> [WORK ORDER] When you reach the line containing "Given: Click the undo button in toolbar", start transcribing exactly and continue through the last line of the data, skipping every picture.

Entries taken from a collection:

*****

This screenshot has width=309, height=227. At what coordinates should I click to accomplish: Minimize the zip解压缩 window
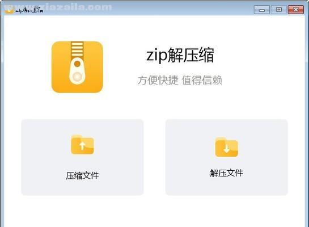click(x=262, y=10)
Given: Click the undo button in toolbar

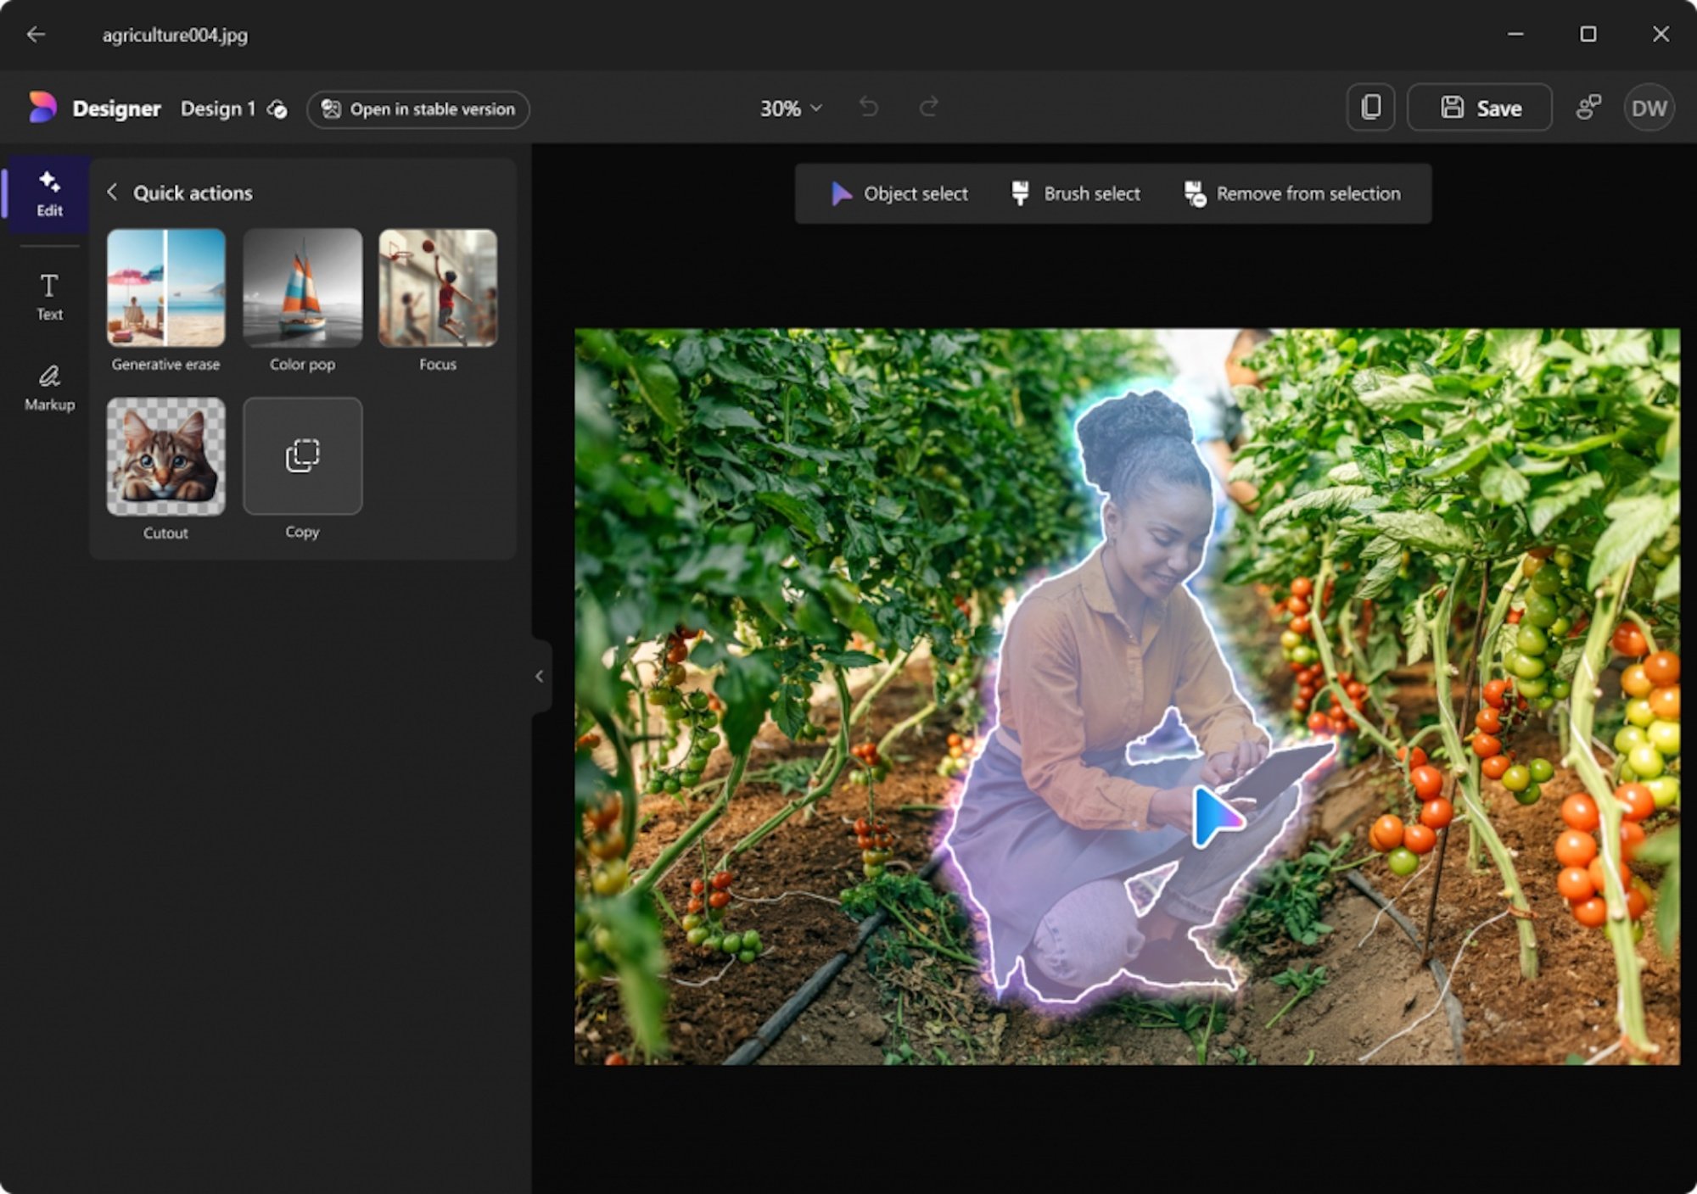Looking at the screenshot, I should click(x=869, y=107).
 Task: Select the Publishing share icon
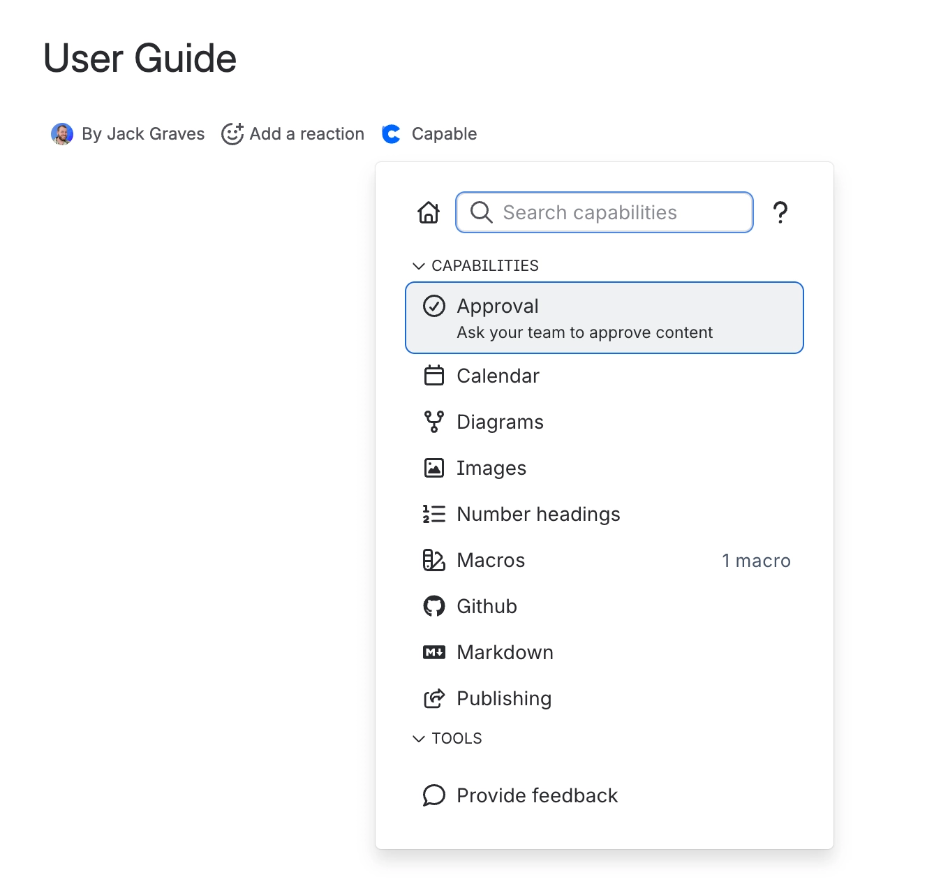pos(434,698)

*****

> [RESULT OF THIS EXERCISE]
Given: Click the undo button in toolbar

Looking at the screenshot, I should click(x=869, y=107).
 Task: Select the Publishing share icon
pos(434,698)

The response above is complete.